Problems =
A. In the PyTorch hook question below, copy the passage from "From here it seem" to "each neuron's weights)." word for word.
B. According to the PyTorch hook question below, why don't the two approaches the asker found meet their need? Reply in one to three sentences.

Text excerpt =

******************************

Search code examples
machine-learningoptimizationneural-networkpytorchbackpropagation

How to register a dynamic backward hook on tensors in Pytorch?


I'm trying to register a backward hook on each neuron's weights in a network. By dynamic I mean that it will take a value and multiply the associated gradients by that value.

From here it seem like it's possible to register a hook on a tensor with a fixed value (though note that I need it to take a value that will change). From here it also seems like it's possible to register a hook on all of the parameters -- they use it to do gradients clipping (though note that I'm trying to only do it on each neuron's weights).

If my network is as follows:

class Model(nn.Module):
    def __init__(self):
        super(Model, self).__init__()

        self.fc1 = nn.Linear(3,5)

******************************

Data extract =

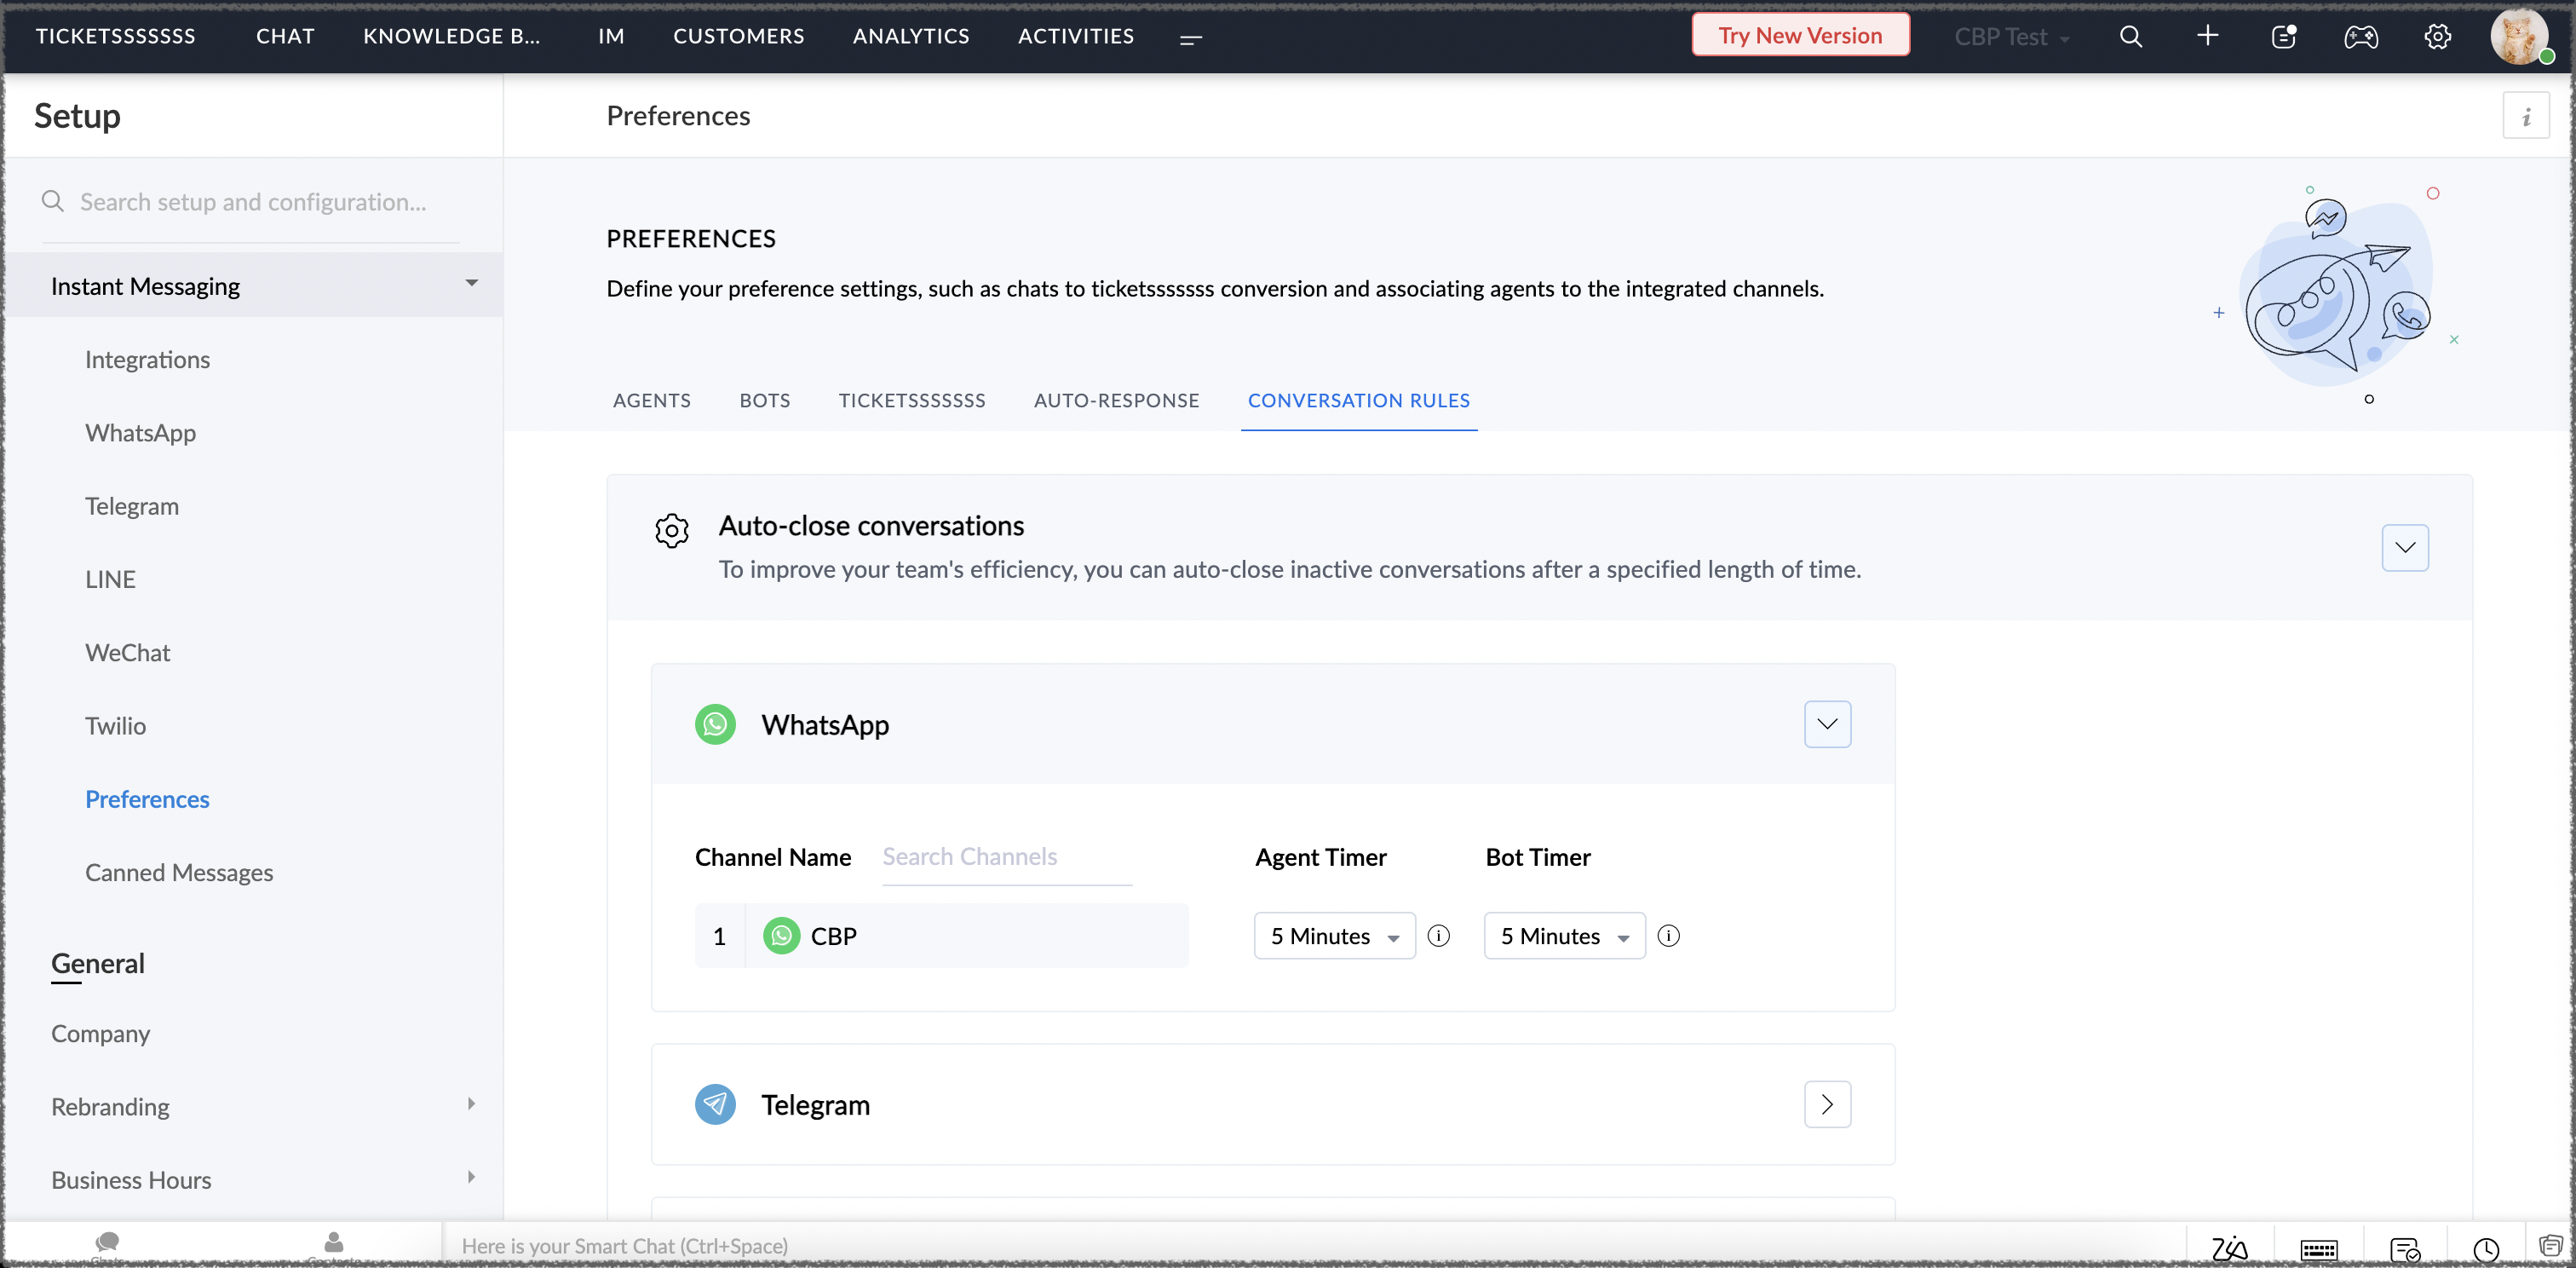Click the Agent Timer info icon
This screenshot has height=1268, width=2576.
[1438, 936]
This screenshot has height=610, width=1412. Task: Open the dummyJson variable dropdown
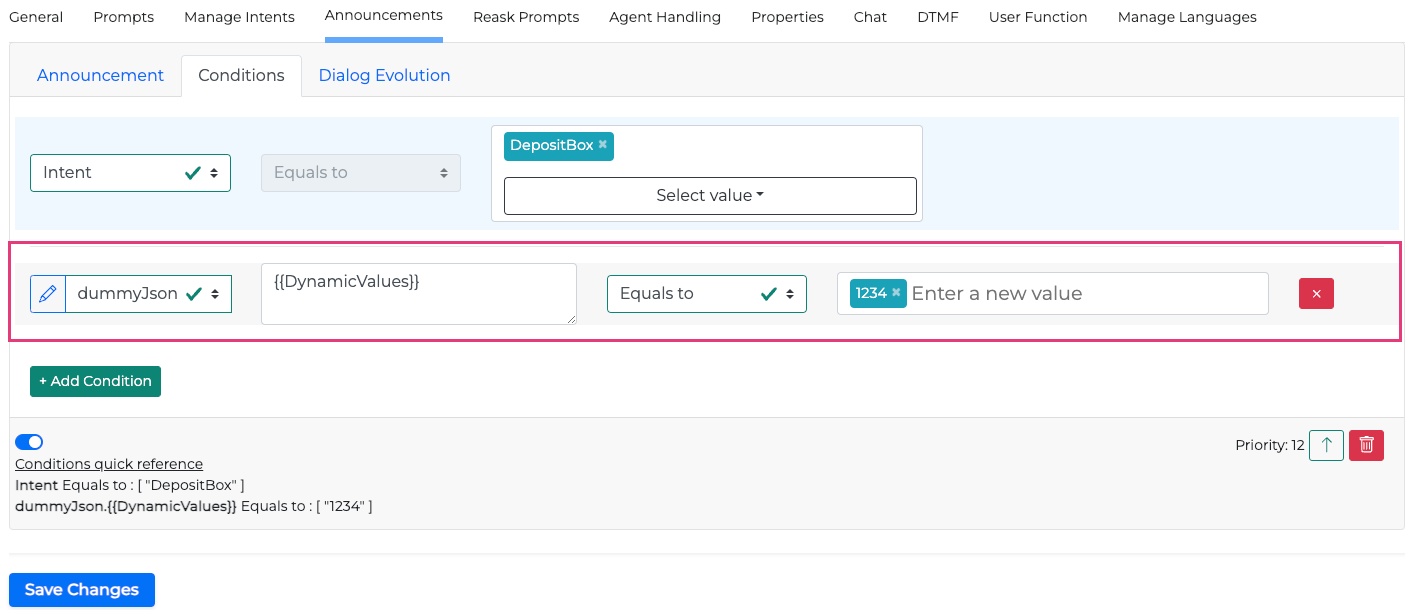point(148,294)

******************************

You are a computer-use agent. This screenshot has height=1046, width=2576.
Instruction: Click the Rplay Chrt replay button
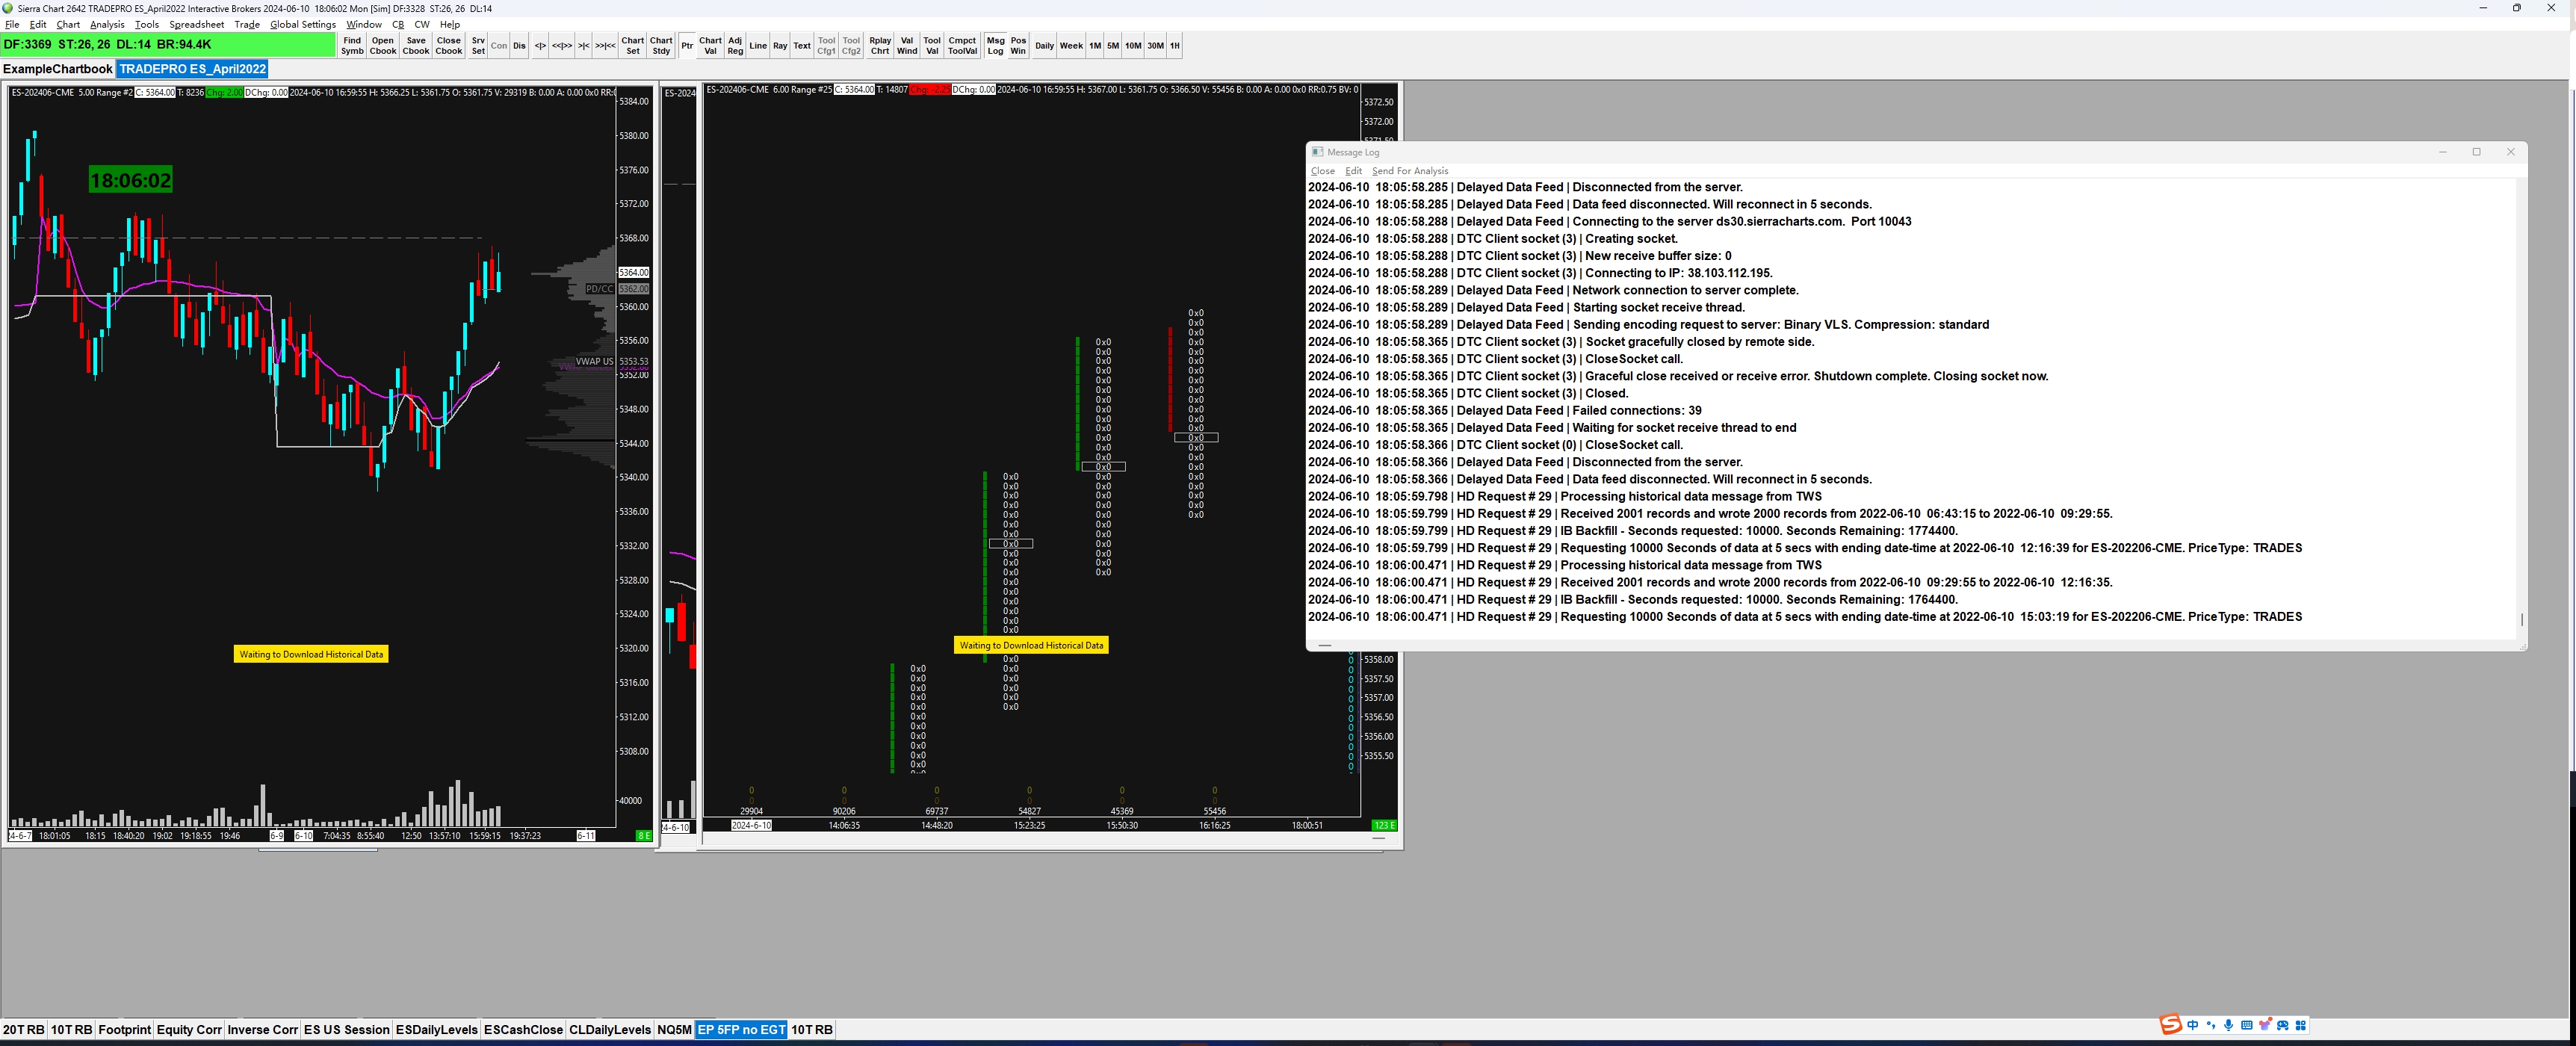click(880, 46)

******************************

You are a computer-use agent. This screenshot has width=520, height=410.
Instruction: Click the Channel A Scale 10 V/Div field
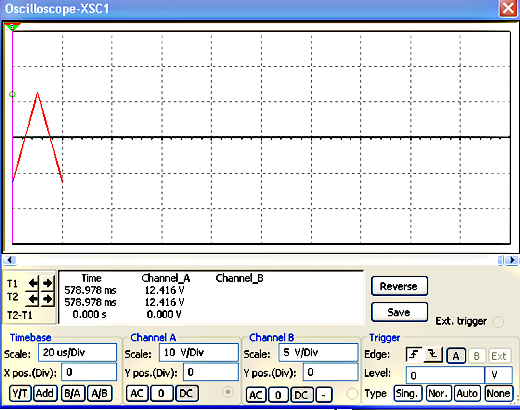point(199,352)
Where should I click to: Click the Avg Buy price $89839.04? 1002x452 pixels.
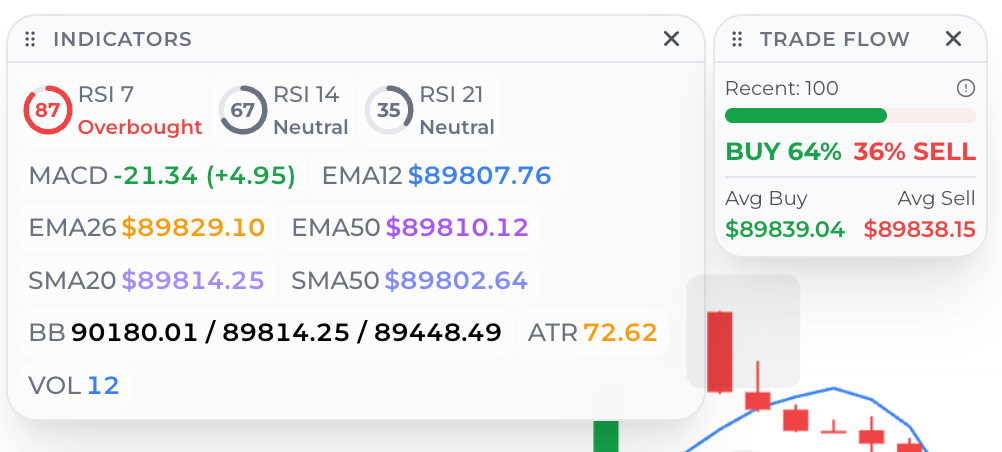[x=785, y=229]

******************************

Answers given =
A.
From here it seem like it's possible to register a hook on a tensor with a fixed value (though note that I need it to take a value that will change). From here it also seems like it's possible to register a hook on all of the parameters -- they use it to do gradients clipping (though note that I'm trying to only do it on each neuron's weights).

B. The first approach registers a hook on a tensor with a fixed value, but the asker needs the hook to take a value that will change. The second registers a hook on all of the parameters, as done for gradient clipping, while the asker wants it only on each neuron's weights.